--- /dev/null
+/*
+
+
+ PROPOSAL FOR HOW THIS ALL OUGHT TO WORK
+ this isn't implemented yet, but this is the plan-in-progress
+
+
+ In general, it's accepted that the best way to internationalize is for all
+ messages to be referred to by a symbolic name (or number) and come out of a
+ table or tables, which are easy to change.
+
+ However, with Emacs, we've got the task of internationalizing a huge body
+ of existing code, which already contains messages internally.
+
+ For the C code we've got two options:
+
+ - Use a Sun-like gettext() form, which takes an "english" string which
+ appears literally in the source, and uses that as a hash key to find
+ a translated string;
+ - Rip all of the strings out and put them in a table.
+
+ In this case, it's desirable to make as few changes as possible to the C
+ code, to make it easier to merge the code with the FSF version of emacs
+ which won't ever have these changes made to it. So we should go with the
+ former option.
+
+ The way it has been done (between 19.8 and 19.9) was to use gettext(), but
+ *also* to make massive changes to the source code. The goal now is to use
+ gettext() at run-time and yet not require a textual change to every line
+ in the C code which contains a string constant. A possible way to do this
+ is described below.
+
+ (gettext() can be implemented in terms of catgets() for non-Sun systems, so
+ that in itself isn't a problem.)
+
+ For the Lisp code, we've got basically the same options: put everything in
+ a table, or translate things implicitly.
+
+ Another kink that lisp code introduces is that there are thousands of third-
+ party packages, so changing the source for all of those is simply not an
+ option.
+
+ Is it a goal that if some third party package displays a message which is
+ one we know how to translate, then we translate it? I think this is a
+ worthy goal. It remains to be seen how well it will work in practice.
+
+ So, we should endeavor to minimize the impact on the lisp code. Certain
+ primitive lisp routines (the stuff in lisp/prim/, and especially in
+ cmdloop.el and minibuf.el) may need to be changed to know about translation,
+ but that's an ideologically clean thing to do because those are considered
+ a part of the emacs substrate.
+
+ However, if we find ourselves wanting to make changes to, say, RMAIL, then
+ something has gone wrong. (Except to do things like remove assumptions
+ about the order of words within a sentence, or how pluralization works.)
+
+ There are two parts to the task of displaying translated strings to the
+ user: the first is to extract the strings which need to be translated from
+ the sources; and the second is to make some call which will translate those
+ strings before they are presented to the user.
+
+ The old way was to use the same form to do both, that is, GETTEXT() was both
+ the tag that we searched for to build a catalog, and was the form which did
+ the translation.
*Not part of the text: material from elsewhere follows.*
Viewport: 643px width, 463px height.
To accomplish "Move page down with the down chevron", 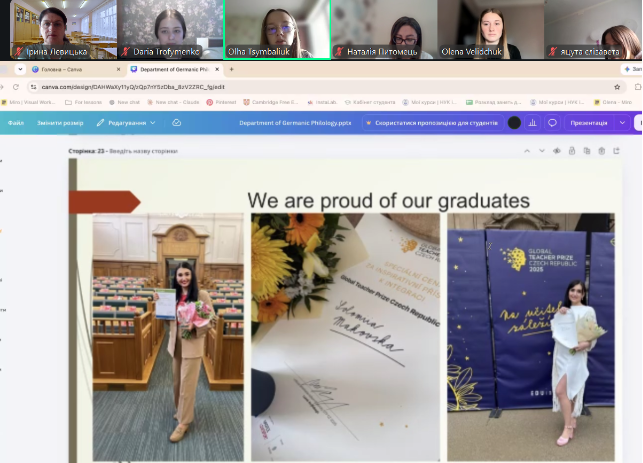I will coord(542,151).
The new plan is to separate these two things more: the
+ tags that we search for to build the catalog will be stuff that was in there
+ already, and the translation will get done in some more centralized, lower
+ level place.
+
+ This program (make-msgfile.c) addresses the first part, extracting the
+ strings.
+
+ For the emacs C code, we need to recognise the following patterns:
+
+ message ("string" ... )
+ error ("string")
+ report_file_error ("string" ... )
+ signal_simple_error ("string" ... )
+ signal_simple_error_2 ("string" ... )
+
+ build_translated_string ("string")
+ #### add this and use it instead of build_string() in some places.
+
+ yes_or_no_p ("string" ... )
+ #### add this instead of funcalling Qyes_or_no_p directly.
+
+ barf_or_query_if_file_exists #### restructure this
+ check all callers of Fsignal #### restructure these
+ signal_error (Qerror ... ) #### change all of these to error()
+
+ And we also parse out the `interactive' prompts from DEFUN() forms.
+
+ #### When we've got a string which is a candidate for translation, we
+ should ignore it if it contains only format directives, that is, if
+ there are no alphabetic characters in it that are not a part of a `%'
+ directive. (Careful not to translate either "%s%s" or "%s: ".)
+
+ For the emacs Lisp code, we need to recognise the following patterns:
+
+ (message "string" ... )
+ (error "string" ... )
+ (format "string" ... )
+ (read-from-minibuffer "string" ... )
+ (read-shell-command "string" ... )
+ (y-or-n-p "string" ... )
+ (yes-or-no-p "string" ... )
+ (read-file-name "string" ... )
+ (temp-minibuffer-message "string")
+ (query-replace-read-args "string" ... )
+
+ I expect there will be a lot like the above; basically, any function which
+ is a commonly used wrapper around an eventual call to `message' or
+ `read-from-minibuffer' needs to be recognised by this program.
+
+
+ (dgettext "domain-name" "string") #### do we still need this?
+
+ things that should probably be restructured:
+ `princ' in cmdloop.el
+ `insert' in debug.el
+ face-interactive
+ help.el, syntax.el all messed up
+
+
+ Menu descriptors: one way to extract the strings in menu labels would be
+ to teach this program about "^(defvar .*menu\n" forms; that's probably
+ kind of hard, though, so perhaps a better approach would be to make this
+ program recognise lines of the form
+
+ "string" ... ;###translate
+
+ where the magic token ";###translate" on a line means that the string
+ constant on this line should go into the message catalog. This is analagous
+ to the magic ";###autoload" comments, and to the magic comments used in the
+ EPSF structuring conventions.
+
+ -----
+ So this program manages to build up a catalog of strings to be translated.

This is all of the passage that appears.